*TEXT PROVIDED*:
....................

Stun doesn't stack with slow or even other stuns, so if your whole party were all monks spamming Stunning Fist on a boss it would still only ever lose 1 action per round without the critical failure effect happening (which would be covered by how I would've changed incapacitation). Regardless, Stunning Fist is a Fort save that triggers when you hit at least once from Flurry of Blows, which you can only use once per round, so we're talking about a boss with somewhere around 4 more AC and Fort save bonus than equal level targets against a Monk's middling attack bonus and class DC. "Stun-locked every round" doesn't even come close to describing this situation.

You know what doesn't have incapacitation at all? Someone swinging a hammer or a flail around that automatically knocks the target prone on a crit, which requires spending 1 action to Stand from to regain the ability to move and end the circumstance penalties to attacks and AC so it's effectively in the ballpark of stun 1 or slow 1. Even that same Monk using Flurry of Blows could get critical specialization with brawling weapons from somewhere to have every crit invoke a Fort save vs their class DC with slow 1 on a failure, almost exactly like Stunning Fist's effect but with no incapacitation trait. It's super easy to burn a boss encounter's actions away if you know where to look, which is why I assert that the incapacitation trait doesn't properly do its job.

Cyouni posted:

Ok, hope you enjoy lower-level ghouls still permalocking you, then.

I mean that effect just seems busted in the first place at first glance, an encounter of as many equal level ghouls as budget allows wouldn't be significantly different to more lower-level ones without incapacitation (except you might be able to one-shot the entire encounter with Fireball). It's still an effect that requires a successful attack roll against your AC followed by a failed Fort save, I'd have to look at the math for expected PC values at those levels to see just what the typical chance of that landing would be but it's definitely going to be low even before you start to out-level the target.

Also, who doesn't play either an elf or a skeleton? :colbert:

EDIT: From the table above, a moderate encounter of two equal-level ghouls wouldn't have to worry about incapacitation at all by normal rules, and an equivalent encounter of level -4 ghouls would be 8 of them. That's certainly a lot more chances to attempt to apply the paralysis every round, but with at least 20% lower chance to hit and 20% higher chance for the PCs to save against the effect if they do, just from level difference alone before considering new item bonuses, proficiency ranks, and ability boosts gained in those levels. That doesn't seem that bad even with incapacitation turned off when the party is going to one-shot a few of the ghouls before their initiative even comes up from striking runes and a full MAP worth of extra attack bonus.

Vanguard Warden fucked around with this message at 03:56 on Jun 27, 2022

MonsterEnvy
Feb 4, 2012

Shocked I tell you
I think incapacitation is a pretty decent in its current state. Having your boss get stun locked can suck, and players also don’t like being stun locked.

Andrast
Apr 21, 2010


Slow is a bit of an outlier with the spells and probably right on the edge whether it should have the Incapacitation trait

Vanguard Warden
Apr 5, 2009

I am holding a live frag grenade.

....................

*TASK DATA*:
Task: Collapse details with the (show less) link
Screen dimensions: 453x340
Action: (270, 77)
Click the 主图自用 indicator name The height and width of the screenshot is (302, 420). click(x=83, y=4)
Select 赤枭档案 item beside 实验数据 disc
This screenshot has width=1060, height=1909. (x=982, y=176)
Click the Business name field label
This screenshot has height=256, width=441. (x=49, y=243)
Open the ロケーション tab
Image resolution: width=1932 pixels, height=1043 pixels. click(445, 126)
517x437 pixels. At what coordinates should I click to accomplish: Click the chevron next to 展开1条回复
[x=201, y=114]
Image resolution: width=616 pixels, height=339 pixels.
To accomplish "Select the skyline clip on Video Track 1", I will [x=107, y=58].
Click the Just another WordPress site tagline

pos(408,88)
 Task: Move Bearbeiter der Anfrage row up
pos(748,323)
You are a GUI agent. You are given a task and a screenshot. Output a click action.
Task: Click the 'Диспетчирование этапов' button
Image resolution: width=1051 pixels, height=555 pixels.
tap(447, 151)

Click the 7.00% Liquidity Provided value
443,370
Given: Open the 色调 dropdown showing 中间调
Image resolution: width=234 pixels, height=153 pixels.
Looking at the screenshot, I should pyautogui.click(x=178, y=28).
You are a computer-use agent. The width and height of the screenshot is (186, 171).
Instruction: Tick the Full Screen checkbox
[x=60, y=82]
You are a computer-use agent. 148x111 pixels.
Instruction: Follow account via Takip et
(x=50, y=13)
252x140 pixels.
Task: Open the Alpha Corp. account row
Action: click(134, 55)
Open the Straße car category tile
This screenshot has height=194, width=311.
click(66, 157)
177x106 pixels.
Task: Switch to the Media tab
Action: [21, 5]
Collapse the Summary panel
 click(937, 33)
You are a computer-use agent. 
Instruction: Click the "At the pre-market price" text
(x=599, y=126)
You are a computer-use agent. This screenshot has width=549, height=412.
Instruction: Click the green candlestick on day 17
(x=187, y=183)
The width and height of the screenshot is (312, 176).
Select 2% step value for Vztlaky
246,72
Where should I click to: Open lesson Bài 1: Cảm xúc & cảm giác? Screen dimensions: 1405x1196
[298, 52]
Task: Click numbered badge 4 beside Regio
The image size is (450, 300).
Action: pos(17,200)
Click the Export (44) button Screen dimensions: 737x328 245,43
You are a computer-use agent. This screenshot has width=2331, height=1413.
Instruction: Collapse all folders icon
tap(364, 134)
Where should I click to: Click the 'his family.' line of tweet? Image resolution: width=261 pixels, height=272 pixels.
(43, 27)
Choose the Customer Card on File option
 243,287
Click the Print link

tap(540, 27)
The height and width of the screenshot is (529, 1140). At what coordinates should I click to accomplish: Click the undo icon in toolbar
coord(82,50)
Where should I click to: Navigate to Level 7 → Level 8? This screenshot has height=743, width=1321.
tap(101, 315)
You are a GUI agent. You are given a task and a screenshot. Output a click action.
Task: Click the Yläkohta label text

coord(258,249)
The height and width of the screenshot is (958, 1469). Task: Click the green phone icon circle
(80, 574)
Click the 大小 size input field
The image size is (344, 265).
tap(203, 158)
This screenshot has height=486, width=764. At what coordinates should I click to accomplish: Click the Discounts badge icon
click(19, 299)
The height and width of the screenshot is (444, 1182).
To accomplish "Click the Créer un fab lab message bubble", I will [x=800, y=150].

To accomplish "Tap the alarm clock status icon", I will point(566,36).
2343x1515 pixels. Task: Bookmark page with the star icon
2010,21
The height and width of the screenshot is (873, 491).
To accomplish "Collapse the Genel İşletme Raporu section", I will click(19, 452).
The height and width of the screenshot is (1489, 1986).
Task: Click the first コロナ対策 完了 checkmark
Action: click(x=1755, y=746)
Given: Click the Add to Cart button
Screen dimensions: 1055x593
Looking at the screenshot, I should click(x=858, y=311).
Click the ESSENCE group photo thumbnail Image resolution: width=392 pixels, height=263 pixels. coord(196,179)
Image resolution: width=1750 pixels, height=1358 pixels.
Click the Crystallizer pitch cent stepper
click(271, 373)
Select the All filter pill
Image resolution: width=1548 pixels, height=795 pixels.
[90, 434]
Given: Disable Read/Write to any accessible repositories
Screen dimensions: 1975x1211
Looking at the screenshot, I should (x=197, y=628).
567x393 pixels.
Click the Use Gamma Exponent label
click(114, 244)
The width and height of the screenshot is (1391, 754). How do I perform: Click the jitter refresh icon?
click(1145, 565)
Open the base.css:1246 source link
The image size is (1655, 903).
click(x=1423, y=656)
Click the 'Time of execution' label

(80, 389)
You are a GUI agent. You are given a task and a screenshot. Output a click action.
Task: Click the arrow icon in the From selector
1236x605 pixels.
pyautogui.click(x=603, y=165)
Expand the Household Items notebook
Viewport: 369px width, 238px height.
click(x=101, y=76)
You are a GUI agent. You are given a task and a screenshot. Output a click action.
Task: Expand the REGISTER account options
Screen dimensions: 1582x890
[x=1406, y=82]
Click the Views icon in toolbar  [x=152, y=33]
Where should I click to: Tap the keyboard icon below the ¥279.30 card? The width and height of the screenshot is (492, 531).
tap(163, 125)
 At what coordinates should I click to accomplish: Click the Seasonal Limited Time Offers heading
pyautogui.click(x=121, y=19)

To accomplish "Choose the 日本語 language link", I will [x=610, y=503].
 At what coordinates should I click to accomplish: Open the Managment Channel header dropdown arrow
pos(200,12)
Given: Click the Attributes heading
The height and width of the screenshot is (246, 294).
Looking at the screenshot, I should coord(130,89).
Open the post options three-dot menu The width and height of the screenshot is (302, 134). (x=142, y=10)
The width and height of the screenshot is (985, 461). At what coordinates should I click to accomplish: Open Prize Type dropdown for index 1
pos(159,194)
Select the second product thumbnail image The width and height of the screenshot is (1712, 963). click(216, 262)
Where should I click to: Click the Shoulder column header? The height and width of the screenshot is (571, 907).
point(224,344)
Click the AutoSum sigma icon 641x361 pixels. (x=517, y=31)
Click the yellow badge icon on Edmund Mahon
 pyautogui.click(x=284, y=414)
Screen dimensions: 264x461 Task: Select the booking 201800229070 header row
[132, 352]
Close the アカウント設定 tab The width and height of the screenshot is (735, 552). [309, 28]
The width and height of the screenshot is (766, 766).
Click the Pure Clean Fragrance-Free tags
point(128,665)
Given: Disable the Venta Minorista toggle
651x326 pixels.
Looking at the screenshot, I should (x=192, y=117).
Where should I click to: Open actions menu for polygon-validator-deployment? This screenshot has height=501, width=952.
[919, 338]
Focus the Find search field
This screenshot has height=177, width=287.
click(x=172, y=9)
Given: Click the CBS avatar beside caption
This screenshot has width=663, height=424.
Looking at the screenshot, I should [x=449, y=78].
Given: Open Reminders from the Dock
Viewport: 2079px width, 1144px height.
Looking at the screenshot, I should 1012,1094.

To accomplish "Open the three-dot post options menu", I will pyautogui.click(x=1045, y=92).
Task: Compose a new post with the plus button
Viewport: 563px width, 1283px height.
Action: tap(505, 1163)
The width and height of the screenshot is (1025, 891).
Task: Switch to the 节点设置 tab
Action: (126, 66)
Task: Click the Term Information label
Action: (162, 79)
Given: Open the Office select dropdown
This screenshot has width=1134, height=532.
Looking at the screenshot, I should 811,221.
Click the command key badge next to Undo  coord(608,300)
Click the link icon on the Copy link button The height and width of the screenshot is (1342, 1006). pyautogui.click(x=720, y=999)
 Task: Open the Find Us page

....................

*PROBLEMS AND TASKS*:
(A) Repeat the records verbatim, from the line with "Select the All filter pill" to the line with "will [x=610, y=503].", including both of those lines.
(B) Continue the forum discussion of the incapacitation trait from where it stops.

*ANSWERS FOR THIS EXERCISE*:
(A)
Select the All filter pill
Image resolution: width=1548 pixels, height=795 pixels.
[90, 434]
Given: Disable Read/Write to any accessible repositories
Screen dimensions: 1975x1211
Looking at the screenshot, I should (x=197, y=628).
567x393 pixels.
Click the Use Gamma Exponent label
click(114, 244)
The width and height of the screenshot is (1391, 754). How do I perform: Click the jitter refresh icon?
click(1145, 565)
Open the base.css:1246 source link
The image size is (1655, 903).
click(x=1423, y=656)
Click the 'Time of execution' label

(80, 389)
You are a GUI agent. You are given a task and a screenshot. Output a click action.
Task: Click the arrow icon in the From selector
1236x605 pixels.
pyautogui.click(x=603, y=165)
Expand the Household Items notebook
Viewport: 369px width, 238px height.
click(x=101, y=76)
You are a GUI agent. You are given a task and a screenshot. Output a click action.
Task: Expand the REGISTER account options
Screen dimensions: 1582x890
[x=1406, y=82]
Click the Views icon in toolbar  [x=152, y=33]
Where should I click to: Tap the keyboard icon below the ¥279.30 card? The width and height of the screenshot is (492, 531).
tap(163, 125)
 At what coordinates should I click to accomplish: Click the Seasonal Limited Time Offers heading
pyautogui.click(x=121, y=19)

To accomplish "Choose the 日本語 language link", I will [x=610, y=503].

(B)
Don't forget Spiritual Anamnesis, which is pretty close to Slow but a spell level higher, targets Will saves instead, and also downgrades critical success and failure results for undead and extraplanar creatures. :eng101:

Hideous Laughter is also the same general idea, though with a Sustain cost. Super not hard to get at least slow 1 without incapacitation, most of them just eat an entire first round on a critical failure instead of the slow 2 from the Slow spell itself.

Andrast
Apr 21, 2010


Vanguard Warden posted:

Don't forget Spiritual Anamnesis, which is pretty close to Slow but a spell level higher, targets Will saves instead, and also downgrades critical success and failure results for undead and extraplanar creatures. :eng101:

Hideous Laughter is also the same general idea, though with a Sustain cost. Super not hard to get at least slow 1 without incapacitation, most of them just eat an entire first round on a critical failure instead of the slow 2 from the Slow spell itself.

Might have to play some "GM, may I" with spiritual anamnesis though since it's an uncommon spell.

Hideous Laughter also doesn't slow 1 for a turn on a success (which is a very big deal). The anti-reaction ability is very valuable though.

Cyouni
Sep 30, 2014

without love it cannot be seen

Vanguard Warden posted:

I mean that effect just seems busted in the first place at first glance, an encounter of as many equal level ghouls as budget allows wouldn't be significantly different to more lower-level ones without incapacitation (except you might be able to one-shot the entire encounter with Fireball). It's still an effect that requires a successful attack roll against your AC followed by a failed Fort save, I'd have to look at the math for expected PC values at those levels to see just what the typical chance of that landing would be but it's definitely going to be low even before you start to out-level the target.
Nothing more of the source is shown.